Although the data have yet to be systematically collected, there is reason to believe that motherhood penalties and fatherhood premiums may be making their way into the remote workspace. Stereotypes that women are less committed to work might become amplified in Zoom meetings when children pop in with an “urgent” request. Fathers, who have historically been seen as more committed to work when they have children might benefit when their children are on display. Catalyst executive Emily Zuckerman suggests that many women struggling with this new reality may be afraid to talk openly with supervisors for fear they will be perceived as not working or being productive enough.

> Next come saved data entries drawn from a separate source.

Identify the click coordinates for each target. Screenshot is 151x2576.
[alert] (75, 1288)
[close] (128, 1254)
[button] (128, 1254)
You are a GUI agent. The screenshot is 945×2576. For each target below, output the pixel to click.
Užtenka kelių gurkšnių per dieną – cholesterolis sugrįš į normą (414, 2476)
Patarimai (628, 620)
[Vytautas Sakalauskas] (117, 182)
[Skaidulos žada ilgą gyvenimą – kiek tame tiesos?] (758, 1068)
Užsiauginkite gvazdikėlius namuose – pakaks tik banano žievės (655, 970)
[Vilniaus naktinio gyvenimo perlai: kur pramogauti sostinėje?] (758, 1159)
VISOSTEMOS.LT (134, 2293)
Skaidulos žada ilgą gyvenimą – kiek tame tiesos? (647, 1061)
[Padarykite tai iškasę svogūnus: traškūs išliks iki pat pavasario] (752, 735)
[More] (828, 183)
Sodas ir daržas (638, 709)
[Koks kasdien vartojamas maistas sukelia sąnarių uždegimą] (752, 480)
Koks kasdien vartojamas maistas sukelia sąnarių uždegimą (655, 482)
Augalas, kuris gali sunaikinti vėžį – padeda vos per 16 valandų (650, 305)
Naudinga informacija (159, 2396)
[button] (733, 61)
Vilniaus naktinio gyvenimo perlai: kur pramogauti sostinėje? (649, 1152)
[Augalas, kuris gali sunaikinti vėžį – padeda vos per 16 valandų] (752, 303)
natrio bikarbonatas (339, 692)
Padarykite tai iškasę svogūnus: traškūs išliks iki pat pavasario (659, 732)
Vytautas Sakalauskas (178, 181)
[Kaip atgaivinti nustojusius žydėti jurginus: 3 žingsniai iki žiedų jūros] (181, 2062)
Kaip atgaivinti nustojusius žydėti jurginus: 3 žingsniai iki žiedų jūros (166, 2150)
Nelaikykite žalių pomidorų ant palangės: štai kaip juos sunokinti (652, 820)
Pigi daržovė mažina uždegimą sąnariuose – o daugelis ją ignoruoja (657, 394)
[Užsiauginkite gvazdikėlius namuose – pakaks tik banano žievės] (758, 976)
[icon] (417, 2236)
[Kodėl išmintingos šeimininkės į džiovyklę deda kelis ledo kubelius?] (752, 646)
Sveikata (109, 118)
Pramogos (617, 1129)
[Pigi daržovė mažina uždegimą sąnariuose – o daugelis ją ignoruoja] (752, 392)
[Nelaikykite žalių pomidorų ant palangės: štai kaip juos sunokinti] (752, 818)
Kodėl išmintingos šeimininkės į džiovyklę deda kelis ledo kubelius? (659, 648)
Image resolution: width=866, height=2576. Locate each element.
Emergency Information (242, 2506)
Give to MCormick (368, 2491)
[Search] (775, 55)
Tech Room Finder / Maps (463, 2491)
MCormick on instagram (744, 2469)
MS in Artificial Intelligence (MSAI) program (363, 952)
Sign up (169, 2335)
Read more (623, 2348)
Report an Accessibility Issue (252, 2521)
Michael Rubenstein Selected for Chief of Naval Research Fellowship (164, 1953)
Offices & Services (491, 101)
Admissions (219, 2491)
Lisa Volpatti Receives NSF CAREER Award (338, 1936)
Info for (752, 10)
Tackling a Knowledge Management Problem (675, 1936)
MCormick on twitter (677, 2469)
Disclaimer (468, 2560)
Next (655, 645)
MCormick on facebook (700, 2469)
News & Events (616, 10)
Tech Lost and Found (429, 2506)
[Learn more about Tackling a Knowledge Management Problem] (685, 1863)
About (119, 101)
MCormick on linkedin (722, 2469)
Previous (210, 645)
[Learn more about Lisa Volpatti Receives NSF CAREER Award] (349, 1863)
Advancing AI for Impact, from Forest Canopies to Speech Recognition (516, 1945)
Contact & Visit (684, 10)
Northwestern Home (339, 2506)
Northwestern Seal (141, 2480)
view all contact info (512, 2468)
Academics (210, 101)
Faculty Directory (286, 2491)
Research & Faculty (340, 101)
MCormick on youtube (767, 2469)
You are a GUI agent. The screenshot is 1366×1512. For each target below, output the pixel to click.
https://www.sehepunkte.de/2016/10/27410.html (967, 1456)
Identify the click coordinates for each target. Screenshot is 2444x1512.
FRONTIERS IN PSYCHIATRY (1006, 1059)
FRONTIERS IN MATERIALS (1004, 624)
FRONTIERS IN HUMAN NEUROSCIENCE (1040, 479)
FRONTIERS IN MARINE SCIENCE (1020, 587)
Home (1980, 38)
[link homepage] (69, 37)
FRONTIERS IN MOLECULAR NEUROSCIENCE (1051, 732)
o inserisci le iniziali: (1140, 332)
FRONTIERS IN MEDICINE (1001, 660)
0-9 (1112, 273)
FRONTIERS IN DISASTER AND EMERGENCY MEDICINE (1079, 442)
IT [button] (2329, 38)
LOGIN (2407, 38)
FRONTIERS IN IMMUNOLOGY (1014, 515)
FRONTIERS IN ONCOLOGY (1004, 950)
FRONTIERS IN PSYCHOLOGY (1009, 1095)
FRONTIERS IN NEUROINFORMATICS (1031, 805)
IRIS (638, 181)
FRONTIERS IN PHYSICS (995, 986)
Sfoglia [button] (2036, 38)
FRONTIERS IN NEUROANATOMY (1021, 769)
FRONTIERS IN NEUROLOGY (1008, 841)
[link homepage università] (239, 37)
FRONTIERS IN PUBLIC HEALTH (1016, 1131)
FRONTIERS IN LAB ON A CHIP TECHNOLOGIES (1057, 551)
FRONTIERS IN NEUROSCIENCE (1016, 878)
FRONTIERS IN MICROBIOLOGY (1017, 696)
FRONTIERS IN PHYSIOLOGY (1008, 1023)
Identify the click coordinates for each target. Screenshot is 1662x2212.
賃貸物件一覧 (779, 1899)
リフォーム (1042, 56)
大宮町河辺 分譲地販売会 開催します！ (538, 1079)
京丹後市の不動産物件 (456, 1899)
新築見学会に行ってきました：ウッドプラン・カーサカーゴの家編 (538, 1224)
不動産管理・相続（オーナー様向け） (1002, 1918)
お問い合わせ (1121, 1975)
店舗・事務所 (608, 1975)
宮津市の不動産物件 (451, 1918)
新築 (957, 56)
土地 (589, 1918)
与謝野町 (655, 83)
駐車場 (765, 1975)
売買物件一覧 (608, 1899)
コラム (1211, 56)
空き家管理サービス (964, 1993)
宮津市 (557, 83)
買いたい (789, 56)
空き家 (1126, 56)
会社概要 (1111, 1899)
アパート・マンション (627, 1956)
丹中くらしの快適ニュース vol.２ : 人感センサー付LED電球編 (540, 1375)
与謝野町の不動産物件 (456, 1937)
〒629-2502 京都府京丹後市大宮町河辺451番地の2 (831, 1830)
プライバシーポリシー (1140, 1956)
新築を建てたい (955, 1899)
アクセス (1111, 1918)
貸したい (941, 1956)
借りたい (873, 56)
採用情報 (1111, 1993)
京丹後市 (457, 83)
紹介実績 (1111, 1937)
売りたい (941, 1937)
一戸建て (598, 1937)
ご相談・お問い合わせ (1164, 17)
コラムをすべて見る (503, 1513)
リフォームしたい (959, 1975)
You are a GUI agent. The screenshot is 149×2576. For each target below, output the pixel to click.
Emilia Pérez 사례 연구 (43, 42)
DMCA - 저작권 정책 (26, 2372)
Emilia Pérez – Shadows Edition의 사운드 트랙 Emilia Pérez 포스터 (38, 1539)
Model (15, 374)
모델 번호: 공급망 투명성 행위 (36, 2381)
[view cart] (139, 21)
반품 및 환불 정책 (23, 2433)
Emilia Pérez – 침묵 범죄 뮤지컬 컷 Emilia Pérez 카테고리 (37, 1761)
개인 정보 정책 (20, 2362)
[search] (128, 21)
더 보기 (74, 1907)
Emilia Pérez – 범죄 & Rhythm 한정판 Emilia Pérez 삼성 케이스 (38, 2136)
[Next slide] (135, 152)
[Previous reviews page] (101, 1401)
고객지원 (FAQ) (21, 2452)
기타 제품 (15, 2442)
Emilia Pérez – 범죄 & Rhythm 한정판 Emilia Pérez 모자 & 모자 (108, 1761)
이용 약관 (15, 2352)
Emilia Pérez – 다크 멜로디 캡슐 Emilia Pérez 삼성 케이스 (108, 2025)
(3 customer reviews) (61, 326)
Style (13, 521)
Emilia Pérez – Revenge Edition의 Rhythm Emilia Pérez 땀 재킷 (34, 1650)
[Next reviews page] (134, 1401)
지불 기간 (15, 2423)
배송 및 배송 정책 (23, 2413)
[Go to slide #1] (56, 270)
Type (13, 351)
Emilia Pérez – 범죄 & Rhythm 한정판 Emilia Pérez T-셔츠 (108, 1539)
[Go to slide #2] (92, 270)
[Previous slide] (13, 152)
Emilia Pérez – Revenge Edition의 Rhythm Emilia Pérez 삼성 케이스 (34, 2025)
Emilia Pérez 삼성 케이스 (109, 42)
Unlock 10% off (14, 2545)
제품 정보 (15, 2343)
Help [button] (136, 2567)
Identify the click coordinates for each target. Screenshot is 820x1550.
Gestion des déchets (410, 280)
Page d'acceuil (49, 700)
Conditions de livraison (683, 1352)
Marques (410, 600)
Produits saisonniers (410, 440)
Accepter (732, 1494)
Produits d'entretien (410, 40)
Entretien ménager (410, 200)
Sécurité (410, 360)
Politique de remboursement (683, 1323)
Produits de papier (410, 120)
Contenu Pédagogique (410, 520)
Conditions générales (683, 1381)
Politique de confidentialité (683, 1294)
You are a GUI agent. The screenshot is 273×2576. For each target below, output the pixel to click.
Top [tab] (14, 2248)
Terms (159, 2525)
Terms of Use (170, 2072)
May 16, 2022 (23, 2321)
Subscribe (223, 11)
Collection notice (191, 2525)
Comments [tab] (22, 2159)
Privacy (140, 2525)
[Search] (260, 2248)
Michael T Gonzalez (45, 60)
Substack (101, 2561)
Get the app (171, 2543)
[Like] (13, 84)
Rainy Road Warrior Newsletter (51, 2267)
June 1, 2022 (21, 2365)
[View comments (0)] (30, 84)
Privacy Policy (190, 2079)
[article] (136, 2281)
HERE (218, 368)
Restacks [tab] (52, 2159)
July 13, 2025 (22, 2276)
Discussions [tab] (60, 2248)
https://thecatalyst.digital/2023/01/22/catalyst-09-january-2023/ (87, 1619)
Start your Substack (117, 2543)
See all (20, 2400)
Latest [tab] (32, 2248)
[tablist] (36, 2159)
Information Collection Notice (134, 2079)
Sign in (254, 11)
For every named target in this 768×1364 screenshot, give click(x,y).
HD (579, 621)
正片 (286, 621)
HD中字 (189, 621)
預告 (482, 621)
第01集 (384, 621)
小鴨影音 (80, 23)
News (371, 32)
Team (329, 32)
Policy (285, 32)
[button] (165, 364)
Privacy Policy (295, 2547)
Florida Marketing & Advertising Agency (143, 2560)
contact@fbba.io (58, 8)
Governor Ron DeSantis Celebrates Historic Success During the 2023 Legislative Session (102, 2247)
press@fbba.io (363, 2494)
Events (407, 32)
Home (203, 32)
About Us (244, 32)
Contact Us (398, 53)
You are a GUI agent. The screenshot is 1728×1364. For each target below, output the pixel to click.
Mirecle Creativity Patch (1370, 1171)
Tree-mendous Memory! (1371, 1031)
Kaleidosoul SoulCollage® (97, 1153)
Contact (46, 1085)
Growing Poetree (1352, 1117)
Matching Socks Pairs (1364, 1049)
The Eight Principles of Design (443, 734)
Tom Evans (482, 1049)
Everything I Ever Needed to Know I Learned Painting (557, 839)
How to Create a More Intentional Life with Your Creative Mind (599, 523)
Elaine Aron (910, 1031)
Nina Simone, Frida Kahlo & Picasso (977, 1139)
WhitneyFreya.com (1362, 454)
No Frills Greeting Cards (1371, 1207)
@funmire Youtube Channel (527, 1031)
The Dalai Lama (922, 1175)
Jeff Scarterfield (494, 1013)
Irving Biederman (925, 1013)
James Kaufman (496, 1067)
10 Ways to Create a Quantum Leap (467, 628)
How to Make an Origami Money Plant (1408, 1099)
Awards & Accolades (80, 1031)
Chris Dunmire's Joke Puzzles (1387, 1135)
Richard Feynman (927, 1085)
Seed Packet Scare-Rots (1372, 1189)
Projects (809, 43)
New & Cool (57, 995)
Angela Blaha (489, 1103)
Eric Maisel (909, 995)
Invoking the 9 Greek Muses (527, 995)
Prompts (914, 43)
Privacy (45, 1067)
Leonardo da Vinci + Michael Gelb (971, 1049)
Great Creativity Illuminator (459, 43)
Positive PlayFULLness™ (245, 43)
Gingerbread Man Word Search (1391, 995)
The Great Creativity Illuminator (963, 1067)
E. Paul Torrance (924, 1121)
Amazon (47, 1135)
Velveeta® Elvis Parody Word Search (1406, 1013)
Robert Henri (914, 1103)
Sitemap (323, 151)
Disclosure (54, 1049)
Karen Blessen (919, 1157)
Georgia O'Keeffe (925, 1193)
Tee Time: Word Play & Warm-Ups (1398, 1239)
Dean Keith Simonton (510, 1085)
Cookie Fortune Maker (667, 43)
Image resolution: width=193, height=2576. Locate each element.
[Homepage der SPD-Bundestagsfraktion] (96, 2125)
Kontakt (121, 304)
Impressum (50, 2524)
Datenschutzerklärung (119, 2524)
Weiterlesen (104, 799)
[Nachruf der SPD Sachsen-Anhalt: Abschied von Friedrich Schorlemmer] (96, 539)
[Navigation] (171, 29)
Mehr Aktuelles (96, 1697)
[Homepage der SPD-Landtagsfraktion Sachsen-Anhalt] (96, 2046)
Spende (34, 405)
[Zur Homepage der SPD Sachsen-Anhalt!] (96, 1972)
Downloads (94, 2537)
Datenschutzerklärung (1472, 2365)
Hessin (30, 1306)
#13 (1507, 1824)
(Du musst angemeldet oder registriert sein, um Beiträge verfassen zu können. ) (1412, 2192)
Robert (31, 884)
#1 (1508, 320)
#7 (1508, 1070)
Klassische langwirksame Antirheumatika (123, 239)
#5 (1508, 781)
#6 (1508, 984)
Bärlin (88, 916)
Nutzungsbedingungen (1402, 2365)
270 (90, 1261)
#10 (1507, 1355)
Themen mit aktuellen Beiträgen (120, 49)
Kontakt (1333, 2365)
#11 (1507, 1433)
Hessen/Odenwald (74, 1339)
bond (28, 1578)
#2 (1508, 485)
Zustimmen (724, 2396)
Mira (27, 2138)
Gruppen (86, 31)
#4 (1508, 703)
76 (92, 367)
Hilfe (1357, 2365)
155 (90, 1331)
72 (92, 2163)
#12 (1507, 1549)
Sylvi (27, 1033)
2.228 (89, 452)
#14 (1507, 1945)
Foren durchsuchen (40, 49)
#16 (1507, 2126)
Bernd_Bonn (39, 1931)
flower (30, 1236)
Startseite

There is much suffering right now and without a doubt, our first order of business is to see that the basic needs of our working moms are being met. This includes promoting policies that improve access to food, safe housing, healthcare, including reproductive health, liveable wages, paid family and medical leave, paid sick days, and workplace safety.
Can we also use this moment of pandemic disruption to challenge the conventions of work and home that are holding people back and imagine a more equitable world. Can we design our road to recovery from a working woman’s point of view?
What if workplace safety started from the perspective of the harm to a woman’s body? What changes in PPE would we make? Alyson McGregor, co-founder and director for the Division of Sex and Gender in Emergency Medicine at Brown University, argues that in our male-centric medical system we know little about how our treatment of COVID-19 affects women’s unique biology or why COVID-19 affects men and women differently. If we did, we might see better outcomes.
What if we thought about restructuring work around the rhythms of home and school? At the 2014 Denver Gender Equity Summit, the mismatch between school schedules and work schedules (especially summer) was cited among the biggest challenges or concerns for women balancing family and work. Can we imagine a system that can better accommodate the needs of employers and parents? No one size will fit all workers, but any meaningful road to recovery must rethink how we organize our days and our work weeks.
What if we used this moment to hack the household to create more equity at home and work?
When men step up at home, they can create greater equity at work, according to new research published in the Harvard Business Review. For example, fathers who are equal partners at home may be more likely to use flexible work policies and normalize it for everyone. What if we opened the door for workers to have difficult conversations with supervisors about the competing stresses of work and home with the goal of finding solutions that might work for everyone?
A more equitable future, requires nothing short of a sea change in how we think about the intersection of work and family. Let’s honor our mothers by taking one small step to create better opportunities for all. How will you support the mothers in your life to run their best race?